WHAT TO PRODUCE » Read the data and repeat all of it exactly.

DATA EXCERPTS »
·····

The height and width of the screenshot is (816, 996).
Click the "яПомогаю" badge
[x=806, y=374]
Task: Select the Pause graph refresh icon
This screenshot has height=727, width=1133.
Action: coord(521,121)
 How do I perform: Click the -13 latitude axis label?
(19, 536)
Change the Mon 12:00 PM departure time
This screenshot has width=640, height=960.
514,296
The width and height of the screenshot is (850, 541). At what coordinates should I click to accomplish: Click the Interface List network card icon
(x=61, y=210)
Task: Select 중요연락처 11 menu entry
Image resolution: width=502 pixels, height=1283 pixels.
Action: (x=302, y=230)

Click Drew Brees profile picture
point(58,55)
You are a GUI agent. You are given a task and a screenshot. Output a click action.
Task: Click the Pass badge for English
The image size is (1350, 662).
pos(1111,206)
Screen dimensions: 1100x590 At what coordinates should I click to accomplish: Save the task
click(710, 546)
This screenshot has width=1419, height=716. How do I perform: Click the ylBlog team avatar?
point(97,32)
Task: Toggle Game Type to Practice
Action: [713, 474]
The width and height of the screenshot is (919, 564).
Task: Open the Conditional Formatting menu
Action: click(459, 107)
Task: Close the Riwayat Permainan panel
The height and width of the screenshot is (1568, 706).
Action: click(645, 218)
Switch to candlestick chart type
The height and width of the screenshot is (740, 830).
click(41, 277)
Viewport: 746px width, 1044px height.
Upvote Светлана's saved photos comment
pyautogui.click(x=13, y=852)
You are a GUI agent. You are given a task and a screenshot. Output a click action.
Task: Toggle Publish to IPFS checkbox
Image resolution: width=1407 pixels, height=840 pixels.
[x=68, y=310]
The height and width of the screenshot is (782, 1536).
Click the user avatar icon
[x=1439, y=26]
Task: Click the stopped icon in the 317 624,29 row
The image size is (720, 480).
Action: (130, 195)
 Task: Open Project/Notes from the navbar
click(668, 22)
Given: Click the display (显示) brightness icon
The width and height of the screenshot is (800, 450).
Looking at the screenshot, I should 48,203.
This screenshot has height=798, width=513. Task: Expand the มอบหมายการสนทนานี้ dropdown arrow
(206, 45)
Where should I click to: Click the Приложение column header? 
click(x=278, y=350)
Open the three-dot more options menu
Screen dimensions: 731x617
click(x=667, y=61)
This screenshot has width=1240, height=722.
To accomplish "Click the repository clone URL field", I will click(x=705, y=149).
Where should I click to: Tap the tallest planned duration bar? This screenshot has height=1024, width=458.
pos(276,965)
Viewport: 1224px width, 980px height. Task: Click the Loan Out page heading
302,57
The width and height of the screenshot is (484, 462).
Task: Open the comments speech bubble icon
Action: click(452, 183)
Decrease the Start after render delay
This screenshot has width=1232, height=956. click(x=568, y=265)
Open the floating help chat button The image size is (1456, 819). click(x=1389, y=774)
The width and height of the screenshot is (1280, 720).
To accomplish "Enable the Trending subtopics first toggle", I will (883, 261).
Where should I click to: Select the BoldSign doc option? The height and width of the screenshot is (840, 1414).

·····

ANSWER »
The height and width of the screenshot is (816, 996).
Click the "яПомогаю" badge
[x=806, y=374]
Task: Select the Pause graph refresh icon
This screenshot has height=727, width=1133.
Action: coord(521,121)
 How do I perform: Click the -13 latitude axis label?
(19, 536)
Change the Mon 12:00 PM departure time
This screenshot has width=640, height=960.
514,296
The width and height of the screenshot is (850, 541). At what coordinates should I click to accomplish: Click the Interface List network card icon
(x=61, y=210)
Task: Select 중요연락처 11 menu entry
Image resolution: width=502 pixels, height=1283 pixels.
Action: (x=302, y=230)

Click Drew Brees profile picture
point(58,55)
You are a GUI agent. You are given a task and a screenshot. Output a click action.
Task: Click the Pass badge for English
The image size is (1350, 662).
pos(1111,206)
Screen dimensions: 1100x590 At what coordinates should I click to accomplish: Save the task
click(710, 546)
This screenshot has width=1419, height=716. How do I perform: Click the ylBlog team avatar?
point(97,32)
Task: Toggle Game Type to Practice
Action: [713, 474]
The width and height of the screenshot is (919, 564).
Task: Open the Conditional Formatting menu
Action: click(459, 107)
Task: Close the Riwayat Permainan panel
The height and width of the screenshot is (1568, 706).
Action: click(645, 218)
Switch to candlestick chart type
The height and width of the screenshot is (740, 830).
click(41, 277)
Viewport: 746px width, 1044px height.
Upvote Светлана's saved photos comment
pyautogui.click(x=13, y=852)
You are a GUI agent. You are given a task and a screenshot. Output a click action.
Task: Toggle Publish to IPFS checkbox
Image resolution: width=1407 pixels, height=840 pixels.
[x=68, y=310]
The height and width of the screenshot is (782, 1536).
Click the user avatar icon
[x=1439, y=26]
Task: Click the stopped icon in the 317 624,29 row
The image size is (720, 480).
Action: (130, 195)
 Task: Open Project/Notes from the navbar
click(668, 22)
Given: Click the display (显示) brightness icon
The width and height of the screenshot is (800, 450).
Looking at the screenshot, I should 48,203.
This screenshot has height=798, width=513. Task: Expand the มอบหมายการสนทนานี้ dropdown arrow
(206, 45)
Where should I click to: Click the Приложение column header? 
click(x=278, y=350)
Open the three-dot more options menu
Screen dimensions: 731x617
click(x=667, y=61)
This screenshot has width=1240, height=722.
To accomplish "Click the repository clone URL field", I will click(x=705, y=149).
Where should I click to: Tap the tallest planned duration bar? This screenshot has height=1024, width=458.
pos(276,965)
Viewport: 1224px width, 980px height. Task: Click the Loan Out page heading
302,57
The width and height of the screenshot is (484, 462).
Task: Open the comments speech bubble icon
Action: click(452, 183)
Decrease the Start after render delay
This screenshot has width=1232, height=956. click(x=568, y=265)
Open the floating help chat button The image size is (1456, 819). click(x=1389, y=774)
The width and height of the screenshot is (1280, 720).
To accomplish "Enable the Trending subtopics first toggle", I will (883, 261).
Where should I click to: Select the BoldSign doc option? The height and width of the screenshot is (840, 1414).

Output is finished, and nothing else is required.